Patient education and establishment of a specific follow up plan are the mainstays of long-term management of AHF. Detailed information on self-assessment of symptoms, monitoring of blood pressure and body weight and dietary restrictions should be provided prior to discharge. An early visit to a HF clinic should be scheduled for up titration of GDMT and consideration of device therapy and other advanced therapies that may be required in the trajectory of HF. Telemonitoring has been applied for HF patients with some encouraging results on all-cause mortality and HF hospitalizations as shown by a meta-analysis of systematic reviews on the topic, however large RCTs are still lacking in this area [92]. A few new technologies such as implantable wireless hemodynamic monitors and implantable intrathoracic impedance monitoring timely detect imminent decompensation allowing for adjustments to medical treatment thus preventing clinically significant deterioration [9395]. Some devices are already implemented in clinical practice while others are still under investigation and their use is expected to broaden in the future.
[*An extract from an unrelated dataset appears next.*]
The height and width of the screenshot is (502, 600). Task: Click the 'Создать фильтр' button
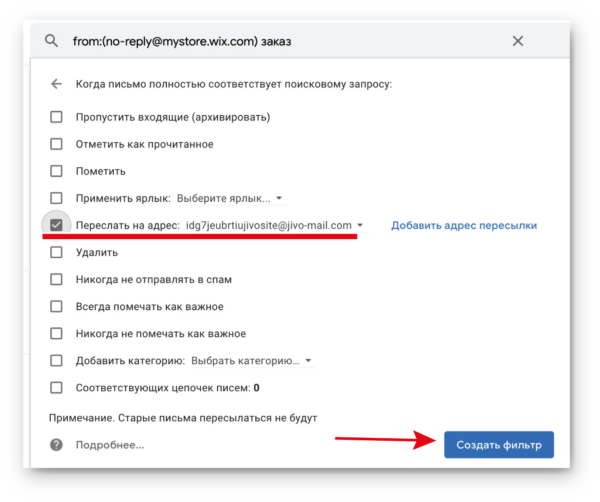499,445
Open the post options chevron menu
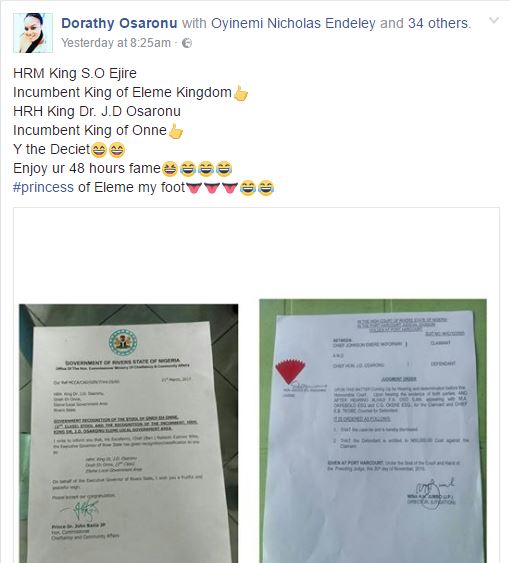Viewport: 510px width, 563px height. (494, 20)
Conclusions, Unmet Needs, and Gaps in Knowledge

Acute heart failure remains a major challenge with high in-hospital mortality and poor post-discharge outcomes. Up to date, randomized clinical trials for medications administered in the initial phases of AHF have yielded neutral results and several issues in terms of AHF management remain to be addressed (Table 2). The selection of the best timing to administer a drug under investigation is unclear and the different phenotypes of patients presenting with AHF renders the interpretation of trial results troublesome. A precise definition of clinical stabilization is lacking, resulting in uncertainties as to what is the optimal time to initiate or uptitrate guideline directed medical treatment. Furthermore, implementation of mechanical therapies is variable, depending on local availability and expertise. In this context, optimization of disease-modifying therapies has proved to be the most significant tool in preventing readmissions and deaths. Taking this into consideration, admission for AHF represents a window of opportunity for patients to initiate GDMT as soon as possible after stabilization and to be referred to specialist HF-clinics thereafter for further optimization. Future prospective studies are warranted to elucidate which patients will benefit the most by available therapies and define the optimal timing for treatment implementation, in an effort to improve clinical outcomes in AHF.